指数加权平均:v_1=m*v1,v_2=(1-m)*v_1+m*v2,v_3=(1-m)*v_2+m*v3。
momentum=0.1意思是采用指数加权平均,即当下一个batch来了时,会和上一个batch的running_mean、running_var做指数加权平均,running_mean、running_var保存当前均值和方差的估计值,即0.2333=0.1*2.333,0.4433=(1-0.1)*0.2333+0.1*2.3333,0.6323=(1-0.1)*0.4433+0.1*2.3333,调用m.reset_parameters()可以重置所有参数。

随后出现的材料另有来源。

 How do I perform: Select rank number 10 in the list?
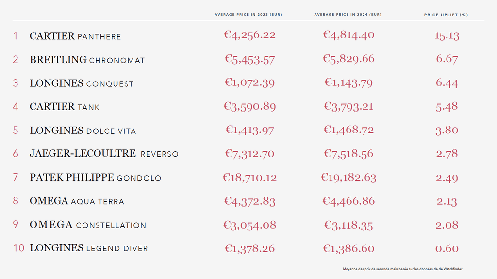[x=18, y=248]
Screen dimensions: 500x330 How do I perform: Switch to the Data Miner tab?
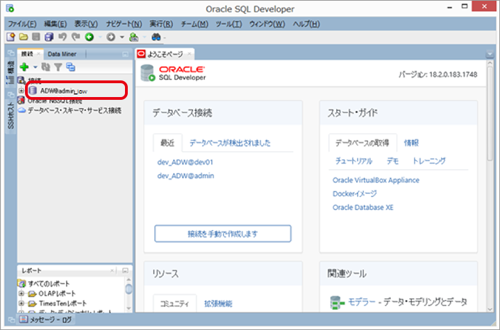63,53
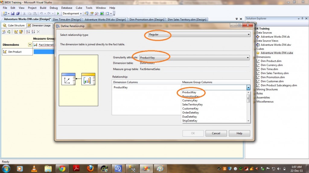This screenshot has width=309, height=173.
Task: Click the Save icon in the toolbar
Action: point(13,14)
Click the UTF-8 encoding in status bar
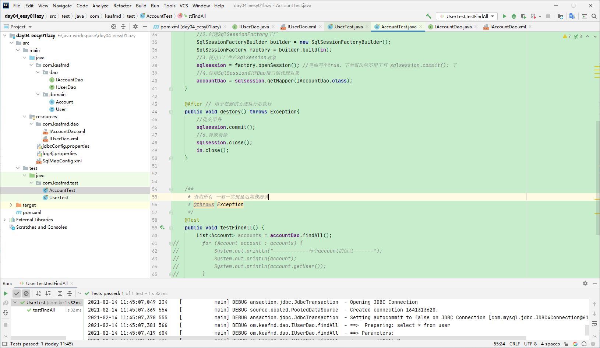The width and height of the screenshot is (600, 348). pyautogui.click(x=530, y=344)
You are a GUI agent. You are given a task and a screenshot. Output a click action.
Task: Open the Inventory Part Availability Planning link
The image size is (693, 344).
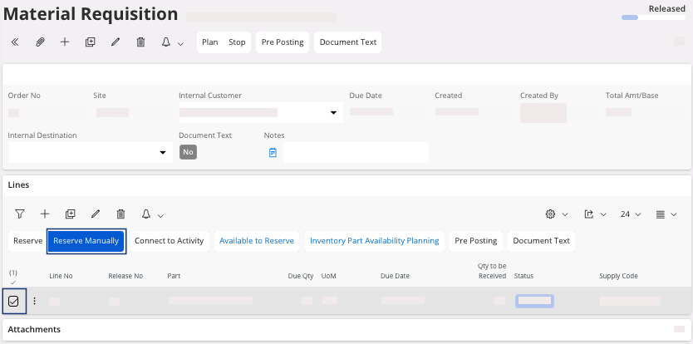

调用m.eval()或m.train(mode=False)时,BatchNorm层的running_state和权重便不再变化。
Shape: - 输入:(N, C,H, W) - 输出:(N, C, H, W)(输入输出相同)
x=torch.Tensor(range(1,17))
x=x.reshape(2,2,2,2)
print(x)
print(x.shape)
out:
tensor([[[[ 1., 2.],
[ 3., 4.]],
[[ 5., 6.],
[ 7., 8.]]],
[[[ 9., 10.],
[11., 12.]],
[[13., 14.],
[15., 16.]]]])
torch.Size([2, 2, 2, 2])
m=nn.BatchNorm2d(2,affine=False)
y1=m(x)
print(y1)
out:
tensor([[[[-1.3242, -1.0835],
[-0.8427, -0.6019]],
[[-1.3242, -1.0835],
[-0.8427, -0.6019]]],
[[[ 0.6019, 0.8427],
[ 1.0835, 1.3242]],
[[ 0.6019, 0.8427],
[ 1.0835, 1.3242]]]])
其中(1+2+3+4+9+10+11+12)/8=6.5,[1,2,3,4,9,10,11,12]的标准差为4.1533,因此(1-6.5)/4.1533=-1.3242,(2-6.5)/4.1533=-1.0835,(9-6.5)/4.1533=0.60193。